Task statement.
With pictures omitted, copy exactly the lines from the one containing "Instruction: Click arrow" through the end of the records below.

Records for this task.
══════

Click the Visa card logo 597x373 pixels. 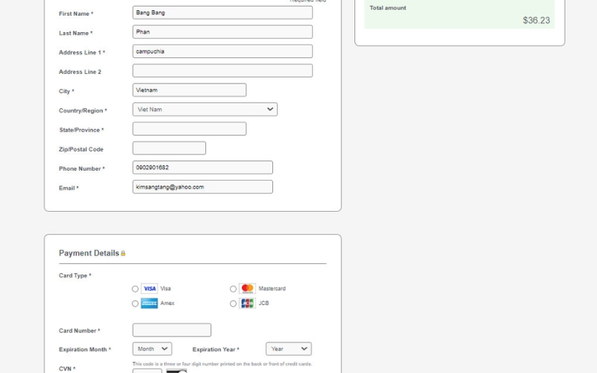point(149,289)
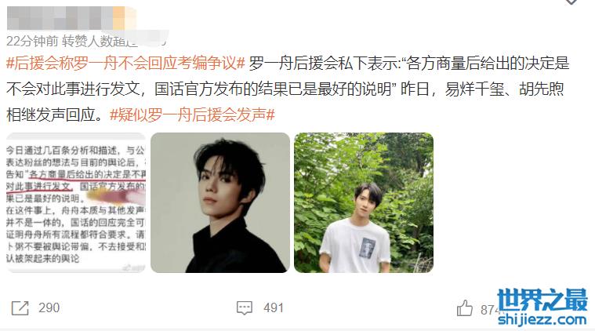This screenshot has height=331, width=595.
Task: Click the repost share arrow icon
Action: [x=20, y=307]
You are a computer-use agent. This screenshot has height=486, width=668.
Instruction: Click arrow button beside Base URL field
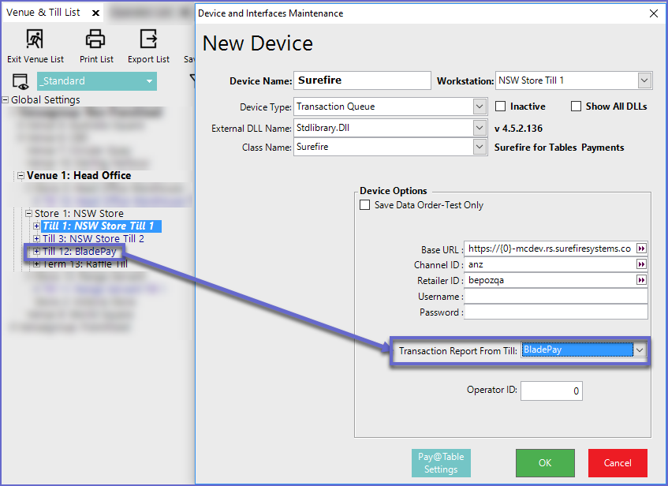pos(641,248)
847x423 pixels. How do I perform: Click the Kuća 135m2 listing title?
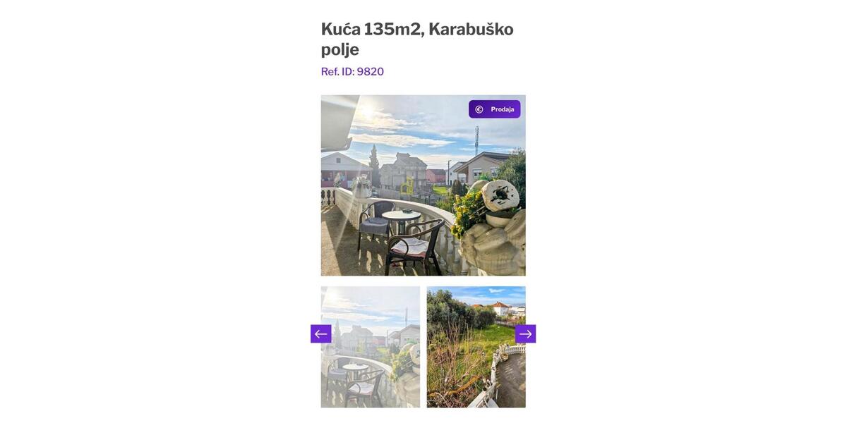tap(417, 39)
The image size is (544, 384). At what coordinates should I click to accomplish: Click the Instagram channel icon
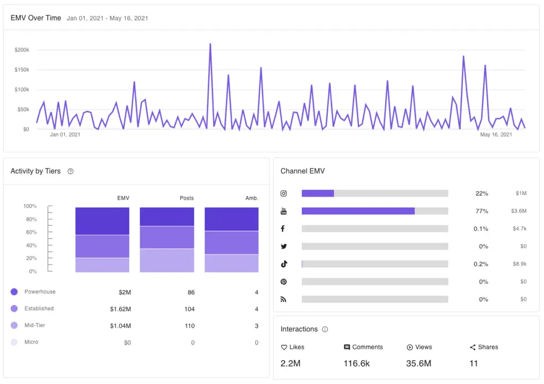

══════

Exercise output.
Instruction: Click arrow button beside Base URL field
pos(641,248)
847x423 pixels. How do I perform: Click the Kuća 135m2 listing title?
tap(417, 39)
The image size is (544, 384). At what coordinates should I click to accomplish: Click the Instagram channel icon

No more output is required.